# KDE 4 Released/Preview : The future GUI ?



## Dark Star (Jan 11, 2008)

*www.imgx.org/pfiles/4550/kde40.png​
The KDE Community is thrilled to announce the immediate availability of KDE 4.0. This significant release marks both the end of the long and intensive development cycle leading up to KDE 4.0 and the beginning of the KDE 4 era. 

The KDE 4 Desktop has gained some major new capabilities. The Plasma desktop shell offers a new desktop interface, including panel, menu and widgets on the desktop as well as a dashboard function. KWin, the KDE Window manager, now supports advanced graphical effects to ease interaction with your windows.

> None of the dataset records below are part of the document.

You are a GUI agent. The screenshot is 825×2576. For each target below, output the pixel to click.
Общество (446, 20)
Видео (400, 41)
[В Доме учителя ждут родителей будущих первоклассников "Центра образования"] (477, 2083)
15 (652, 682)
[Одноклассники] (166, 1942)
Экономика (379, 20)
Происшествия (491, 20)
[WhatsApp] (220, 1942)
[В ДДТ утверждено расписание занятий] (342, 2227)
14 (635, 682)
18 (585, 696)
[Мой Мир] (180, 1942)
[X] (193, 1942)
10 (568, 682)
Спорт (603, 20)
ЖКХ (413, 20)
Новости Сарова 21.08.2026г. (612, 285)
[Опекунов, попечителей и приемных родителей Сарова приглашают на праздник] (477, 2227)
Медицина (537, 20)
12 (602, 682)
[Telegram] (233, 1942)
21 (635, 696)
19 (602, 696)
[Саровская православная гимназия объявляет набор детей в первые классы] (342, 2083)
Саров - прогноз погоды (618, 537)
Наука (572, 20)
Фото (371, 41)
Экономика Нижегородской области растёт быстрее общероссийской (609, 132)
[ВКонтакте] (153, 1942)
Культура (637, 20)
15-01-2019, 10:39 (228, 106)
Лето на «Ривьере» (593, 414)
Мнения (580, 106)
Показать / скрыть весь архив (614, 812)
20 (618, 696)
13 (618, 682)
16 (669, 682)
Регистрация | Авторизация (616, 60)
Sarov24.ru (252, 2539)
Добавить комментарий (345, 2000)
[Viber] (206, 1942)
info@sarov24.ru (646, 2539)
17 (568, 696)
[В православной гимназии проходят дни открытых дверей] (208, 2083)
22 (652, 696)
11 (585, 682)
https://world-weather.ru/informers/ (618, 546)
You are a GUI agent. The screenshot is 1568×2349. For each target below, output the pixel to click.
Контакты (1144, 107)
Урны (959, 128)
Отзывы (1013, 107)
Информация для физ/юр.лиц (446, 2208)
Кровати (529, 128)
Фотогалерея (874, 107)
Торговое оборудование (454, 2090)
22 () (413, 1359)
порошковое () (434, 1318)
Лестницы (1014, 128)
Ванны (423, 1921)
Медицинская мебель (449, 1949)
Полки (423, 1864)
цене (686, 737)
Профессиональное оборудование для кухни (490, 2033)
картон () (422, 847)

Lots of KDE Applications have seen improvements as well. Visual updates through vector-based artwork, changes in the underlying libraries, user interface enhancements, new features, even new applications -- you name it, KDE 4.0 has it. Okular, the new document viewer and Dolphin, the new file manager are only two applications that leverage KDE 4.0's new technologies. 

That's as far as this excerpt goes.